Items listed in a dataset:
-*-
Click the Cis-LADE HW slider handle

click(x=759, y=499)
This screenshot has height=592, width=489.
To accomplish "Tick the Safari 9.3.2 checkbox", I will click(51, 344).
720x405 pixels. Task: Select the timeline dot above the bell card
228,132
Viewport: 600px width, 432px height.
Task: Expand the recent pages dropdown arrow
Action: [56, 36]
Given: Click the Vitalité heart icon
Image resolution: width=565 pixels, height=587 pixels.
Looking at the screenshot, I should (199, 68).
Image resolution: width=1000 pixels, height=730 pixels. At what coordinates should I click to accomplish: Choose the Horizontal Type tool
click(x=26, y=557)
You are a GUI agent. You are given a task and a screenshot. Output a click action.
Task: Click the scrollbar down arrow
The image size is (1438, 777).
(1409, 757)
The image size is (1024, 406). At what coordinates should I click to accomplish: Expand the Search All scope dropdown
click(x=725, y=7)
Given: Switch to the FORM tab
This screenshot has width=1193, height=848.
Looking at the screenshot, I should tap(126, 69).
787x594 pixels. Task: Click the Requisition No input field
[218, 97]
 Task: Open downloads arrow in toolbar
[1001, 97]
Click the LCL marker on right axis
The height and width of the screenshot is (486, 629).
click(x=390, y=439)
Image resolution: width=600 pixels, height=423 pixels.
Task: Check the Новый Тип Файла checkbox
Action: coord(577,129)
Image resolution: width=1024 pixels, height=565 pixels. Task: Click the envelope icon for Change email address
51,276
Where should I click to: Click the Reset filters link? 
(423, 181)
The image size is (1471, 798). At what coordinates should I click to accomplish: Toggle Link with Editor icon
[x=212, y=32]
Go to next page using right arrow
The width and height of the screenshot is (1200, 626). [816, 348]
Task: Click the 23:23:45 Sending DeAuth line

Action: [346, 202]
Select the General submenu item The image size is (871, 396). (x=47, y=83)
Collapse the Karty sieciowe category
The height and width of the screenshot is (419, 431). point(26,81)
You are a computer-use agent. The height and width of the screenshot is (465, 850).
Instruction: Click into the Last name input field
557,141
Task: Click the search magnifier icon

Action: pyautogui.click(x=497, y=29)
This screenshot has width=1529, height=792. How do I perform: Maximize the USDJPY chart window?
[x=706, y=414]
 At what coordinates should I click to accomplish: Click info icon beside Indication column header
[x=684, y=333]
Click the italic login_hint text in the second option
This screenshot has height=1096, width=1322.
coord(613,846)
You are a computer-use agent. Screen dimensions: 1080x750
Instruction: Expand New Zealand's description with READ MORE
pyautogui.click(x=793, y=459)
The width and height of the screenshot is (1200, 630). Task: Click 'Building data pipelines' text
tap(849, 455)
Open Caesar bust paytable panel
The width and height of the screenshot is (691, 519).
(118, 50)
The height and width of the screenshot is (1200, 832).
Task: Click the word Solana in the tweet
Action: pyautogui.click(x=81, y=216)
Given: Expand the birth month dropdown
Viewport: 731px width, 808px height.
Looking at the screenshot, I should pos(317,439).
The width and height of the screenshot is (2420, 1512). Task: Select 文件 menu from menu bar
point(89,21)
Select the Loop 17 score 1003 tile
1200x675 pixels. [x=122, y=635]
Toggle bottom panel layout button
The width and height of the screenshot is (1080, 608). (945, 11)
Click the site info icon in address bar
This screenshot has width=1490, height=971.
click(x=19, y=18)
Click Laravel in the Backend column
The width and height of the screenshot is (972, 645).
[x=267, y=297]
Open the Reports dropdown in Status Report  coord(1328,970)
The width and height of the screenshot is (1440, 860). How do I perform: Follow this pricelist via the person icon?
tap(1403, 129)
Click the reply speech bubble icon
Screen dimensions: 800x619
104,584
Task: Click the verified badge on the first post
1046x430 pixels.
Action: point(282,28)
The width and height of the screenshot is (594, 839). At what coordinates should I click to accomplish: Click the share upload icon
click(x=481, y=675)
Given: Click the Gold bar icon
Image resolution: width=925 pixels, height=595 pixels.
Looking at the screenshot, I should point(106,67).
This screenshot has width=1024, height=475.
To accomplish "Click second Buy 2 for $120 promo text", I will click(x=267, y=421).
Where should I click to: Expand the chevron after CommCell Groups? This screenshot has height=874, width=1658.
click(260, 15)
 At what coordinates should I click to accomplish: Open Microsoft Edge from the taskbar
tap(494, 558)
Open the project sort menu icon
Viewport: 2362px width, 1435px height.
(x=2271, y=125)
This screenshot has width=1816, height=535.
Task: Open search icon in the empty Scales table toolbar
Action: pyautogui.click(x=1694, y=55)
-*-
▶ PROBLEM REQUIREMENTS
Copy the records exactly, keeping every word in place.

▶ RESULT FOR THIS TASK
Click the Cis-LADE HW slider handle

click(x=759, y=499)
This screenshot has height=592, width=489.
To accomplish "Tick the Safari 9.3.2 checkbox", I will click(51, 344).
720x405 pixels. Task: Select the timeline dot above the bell card
228,132
Viewport: 600px width, 432px height.
Task: Expand the recent pages dropdown arrow
Action: [56, 36]
Given: Click the Vitalité heart icon
Image resolution: width=565 pixels, height=587 pixels.
Looking at the screenshot, I should (199, 68).
Image resolution: width=1000 pixels, height=730 pixels. At what coordinates should I click to accomplish: Choose the Horizontal Type tool
click(x=26, y=557)
You are a GUI agent. You are given a task and a screenshot. Output a click action.
Task: Click the scrollbar down arrow
The image size is (1438, 777).
(1409, 757)
The image size is (1024, 406). At what coordinates should I click to accomplish: Expand the Search All scope dropdown
click(x=725, y=7)
Given: Switch to the FORM tab
This screenshot has width=1193, height=848.
Looking at the screenshot, I should tap(126, 69).
787x594 pixels. Task: Click the Requisition No input field
[218, 97]
 Task: Open downloads arrow in toolbar
[1001, 97]
Click the LCL marker on right axis
The height and width of the screenshot is (486, 629).
click(x=390, y=439)
Image resolution: width=600 pixels, height=423 pixels.
Task: Check the Новый Тип Файла checkbox
Action: coord(577,129)
Image resolution: width=1024 pixels, height=565 pixels. Task: Click the envelope icon for Change email address
51,276
Where should I click to: Click the Reset filters link? 
(423, 181)
The image size is (1471, 798). At what coordinates should I click to accomplish: Toggle Link with Editor icon
[x=212, y=32]
Go to next page using right arrow
The width and height of the screenshot is (1200, 626). [816, 348]
Task: Click the 23:23:45 Sending DeAuth line

Action: [346, 202]
Select the General submenu item The image size is (871, 396). (x=47, y=83)
Collapse the Karty sieciowe category
The height and width of the screenshot is (419, 431). point(26,81)
You are a computer-use agent. The height and width of the screenshot is (465, 850).
Instruction: Click into the Last name input field
557,141
Task: Click the search magnifier icon

Action: pyautogui.click(x=497, y=29)
This screenshot has width=1529, height=792. How do I perform: Maximize the USDJPY chart window?
[x=706, y=414]
 At what coordinates should I click to accomplish: Click info icon beside Indication column header
[x=684, y=333]
Click the italic login_hint text in the second option
This screenshot has height=1096, width=1322.
coord(613,846)
You are a computer-use agent. Screen dimensions: 1080x750
Instruction: Expand New Zealand's description with READ MORE
pyautogui.click(x=793, y=459)
The width and height of the screenshot is (1200, 630). Task: Click 'Building data pipelines' text
tap(849, 455)
Open Caesar bust paytable panel
The width and height of the screenshot is (691, 519).
(118, 50)
The height and width of the screenshot is (1200, 832).
Task: Click the word Solana in the tweet
Action: pyautogui.click(x=81, y=216)
Given: Expand the birth month dropdown
Viewport: 731px width, 808px height.
Looking at the screenshot, I should pos(317,439).
The width and height of the screenshot is (2420, 1512). Task: Select 文件 menu from menu bar
point(89,21)
Select the Loop 17 score 1003 tile
1200x675 pixels. [x=122, y=635]
Toggle bottom panel layout button
The width and height of the screenshot is (1080, 608). (945, 11)
Click the site info icon in address bar
This screenshot has width=1490, height=971.
click(x=19, y=18)
Click Laravel in the Backend column
The width and height of the screenshot is (972, 645).
[x=267, y=297]
Open the Reports dropdown in Status Report  coord(1328,970)
The width and height of the screenshot is (1440, 860). How do I perform: Follow this pricelist via the person icon?
tap(1403, 129)
Click the reply speech bubble icon
Screen dimensions: 800x619
104,584
Task: Click the verified badge on the first post
1046x430 pixels.
Action: point(282,28)
The width and height of the screenshot is (594, 839). At what coordinates should I click to accomplish: Click the share upload icon
click(x=481, y=675)
Given: Click the Gold bar icon
Image resolution: width=925 pixels, height=595 pixels.
Looking at the screenshot, I should point(106,67).
This screenshot has width=1024, height=475.
To accomplish "Click second Buy 2 for $120 promo text", I will click(x=267, y=421).
Where should I click to: Expand the chevron after CommCell Groups? This screenshot has height=874, width=1658.
click(260, 15)
 At what coordinates should I click to accomplish: Open Microsoft Edge from the taskbar
tap(494, 558)
Open the project sort menu icon
Viewport: 2362px width, 1435px height.
(x=2271, y=125)
This screenshot has width=1816, height=535.
Task: Open search icon in the empty Scales table toolbar
Action: pyautogui.click(x=1694, y=55)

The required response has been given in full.